In Fig. 3, we plotted the positions of 33 rainfall reinforcement centers for 24-h accumulation (solid triangles) in relation to the topography in China (shaded). One can see that these RRLTC centers were mainly located near coastal lines and on the eastern and southern slopes of mountain ridges, accounting for 49%, 22%, and 16% of the total occurrences, respectively. The maximum rainfall reinforcement of 184.7 mm (24 h)−1 recorded so far was brought about by Typhoon Talim (0513) in the area of Dabie Mountain and was primarily associated with ascending air motion by the topographic forcing (He et al. 2006). The second strongest RRLTC center occurred in the Liaodong Peninsula as a result of a tropical storm (TS; 8108) moving northward. The center may have been caused by ET as well as local topography.

From these analyses, it is evident that terrain has a significant impact on rainfall reinforcement of landfalling tropical cyclones by increasing the intensity through lifting enhancement. We are currently conducting a numerical simulation study in an attempt to assess the extent of topographic impact on RRLTC. Results will be reported in a forthcoming paper.

d. Rainfall reinforcement in relation to TC tracks

The majority of the TCs originated over the ocean area east of the Philippines and moved northwestward to make landfall in the coastal provinces Zhejiang and Fujian (see Fig. 4). Statistics on areas where TCs made landfall with rainfall reinforcement reveal that 83.8% of the TCs (31 of 37 events) made landfall in coastal Zhejiang and Fujian province, and 56.8% among them were in Fujian province alone. The TCs followed tracks mainly in two directions with high frequency (Fig. 4). The first is the northward track (denoted by the thick solid lines with an arrow in the diagram shown, denoted T1). Typhoon Fred, which induced heavy torrential rain in 1994 in eastern China, is an example of a storm in this track category. The second track takes a predominantly westward direction (indicated in the figure by the thick solid line with an arrow, denoted T2). One example was the severe Tropical Storm Bilis (0604) that caused serious casualties and flooding in 2006. The total TCs with rainfall reinforcement took 51.5% and 27.3% of the two above tracks respectively.
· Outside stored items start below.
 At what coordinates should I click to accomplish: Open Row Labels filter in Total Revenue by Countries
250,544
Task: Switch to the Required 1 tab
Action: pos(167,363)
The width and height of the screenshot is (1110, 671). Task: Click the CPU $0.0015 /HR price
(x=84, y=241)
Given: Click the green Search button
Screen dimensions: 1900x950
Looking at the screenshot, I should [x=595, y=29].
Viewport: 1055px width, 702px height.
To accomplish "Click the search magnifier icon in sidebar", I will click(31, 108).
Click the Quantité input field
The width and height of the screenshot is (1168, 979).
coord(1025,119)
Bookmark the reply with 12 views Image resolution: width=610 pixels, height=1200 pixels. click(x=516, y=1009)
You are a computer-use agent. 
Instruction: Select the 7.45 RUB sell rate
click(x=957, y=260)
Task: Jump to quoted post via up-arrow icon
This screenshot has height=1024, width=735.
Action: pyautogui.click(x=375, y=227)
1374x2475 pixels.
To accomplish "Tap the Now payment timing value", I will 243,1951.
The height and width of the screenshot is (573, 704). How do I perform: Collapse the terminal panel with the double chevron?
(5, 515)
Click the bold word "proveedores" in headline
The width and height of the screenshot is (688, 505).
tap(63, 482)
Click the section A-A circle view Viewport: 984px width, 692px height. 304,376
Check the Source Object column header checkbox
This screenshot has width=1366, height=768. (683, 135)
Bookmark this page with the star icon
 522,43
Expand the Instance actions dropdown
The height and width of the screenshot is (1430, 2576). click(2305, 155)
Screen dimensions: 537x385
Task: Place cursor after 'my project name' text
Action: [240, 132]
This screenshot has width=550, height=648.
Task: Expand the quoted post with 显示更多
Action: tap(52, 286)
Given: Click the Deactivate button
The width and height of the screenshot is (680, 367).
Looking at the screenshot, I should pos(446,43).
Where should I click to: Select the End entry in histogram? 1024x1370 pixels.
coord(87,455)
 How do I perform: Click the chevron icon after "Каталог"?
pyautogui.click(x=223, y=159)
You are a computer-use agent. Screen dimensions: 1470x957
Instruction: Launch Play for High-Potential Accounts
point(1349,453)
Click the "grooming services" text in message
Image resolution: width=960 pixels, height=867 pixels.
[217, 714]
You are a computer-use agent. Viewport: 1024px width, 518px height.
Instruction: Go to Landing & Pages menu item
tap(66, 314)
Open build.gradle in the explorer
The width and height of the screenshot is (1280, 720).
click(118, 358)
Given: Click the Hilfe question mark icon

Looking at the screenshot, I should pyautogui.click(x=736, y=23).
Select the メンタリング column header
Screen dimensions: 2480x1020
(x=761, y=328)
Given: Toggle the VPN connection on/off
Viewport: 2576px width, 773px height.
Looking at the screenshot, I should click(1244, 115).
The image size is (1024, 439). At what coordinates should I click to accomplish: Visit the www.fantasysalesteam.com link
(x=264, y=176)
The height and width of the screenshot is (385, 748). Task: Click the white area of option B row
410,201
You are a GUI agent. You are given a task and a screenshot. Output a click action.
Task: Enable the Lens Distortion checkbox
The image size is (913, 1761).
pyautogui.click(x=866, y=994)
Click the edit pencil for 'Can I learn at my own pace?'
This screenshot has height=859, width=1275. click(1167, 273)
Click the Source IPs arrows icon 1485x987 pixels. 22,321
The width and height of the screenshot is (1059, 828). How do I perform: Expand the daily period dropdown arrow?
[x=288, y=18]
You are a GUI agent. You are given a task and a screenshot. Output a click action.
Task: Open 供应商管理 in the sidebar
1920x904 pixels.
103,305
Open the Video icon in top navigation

e. Rainfall reinforcement in relation to intensity of TCs at landfall

Figure 5 shows that the occurrence frequency of RRLTC was approximately proportional to the TC intensity (TC category) at landfall. For example, the largest proportion of RRLTC (48.6%; 17 of 37 events) is induced by landfalling typhoons. Statistical results (Li 2004) suggested that the stronger the intensity of the landfalling TCs, the longer they would sustain over land, increasing the likelihood that RRLTC would occur. We should emphasize that although the occurrence frequency of RRLTC induced by TDs was the lowest, the RRLTC intensity associated with TDs could be the strongest, with the average reinforcement reaching 98.6 mm (24 h)−1. The high intensity of RRLTC for landfalling TD is statistically significant at the significance level of 0.3.

These results illustrate that RRLTC intensity is not simply proportional to the TC intensity at landfall. The landfalling TC remnant is also capable of generating exceptionally strong rainfall reinforcement. For instance, the rainfall reinforcement by TD 0109 in 2001 was as much as 111.7 mm (24 h)−1 and resulted in an extraordinarily heavy downpour of 278 mm (24 h)−1 in Shanghai on 6 August. Some studies (Yang et al. 2004; Qi and Zhao 2004) demonstrated that plentiful moisture and symmetric instability provided conditions associated with RRLTC that were favorable for the formation of meso-β convective clouds.

f. Rainfall reinforcement in relation to TC intensity at the time of RRLTC

The relationship between rainfall reinforcement and TC intensity at the time when the RRLTC was generated is shown in Fig. 6. About 85.3% of RRLTC cases occurred at TD intensity, whereas only a small percentage of RRLTC occurrences happened at TS and severe tropical storm (STS) intensities; at 8.8% and 5.9%, respectively. Furthermore, the rainfall reinforcement intensity was the strongest [67.7 mm (24 h)−1] when the TC was in the stage of a TD, and the weakest [26.5 mm (24 h)−1] in the stage of an STS. The low intensity in STS is statistically significant at the significance level of 0.3. These results reveal that even when a landfalling TC was downgraded to a TD, the remnant could still be capable of bringing about extraordinarily heavy downpour.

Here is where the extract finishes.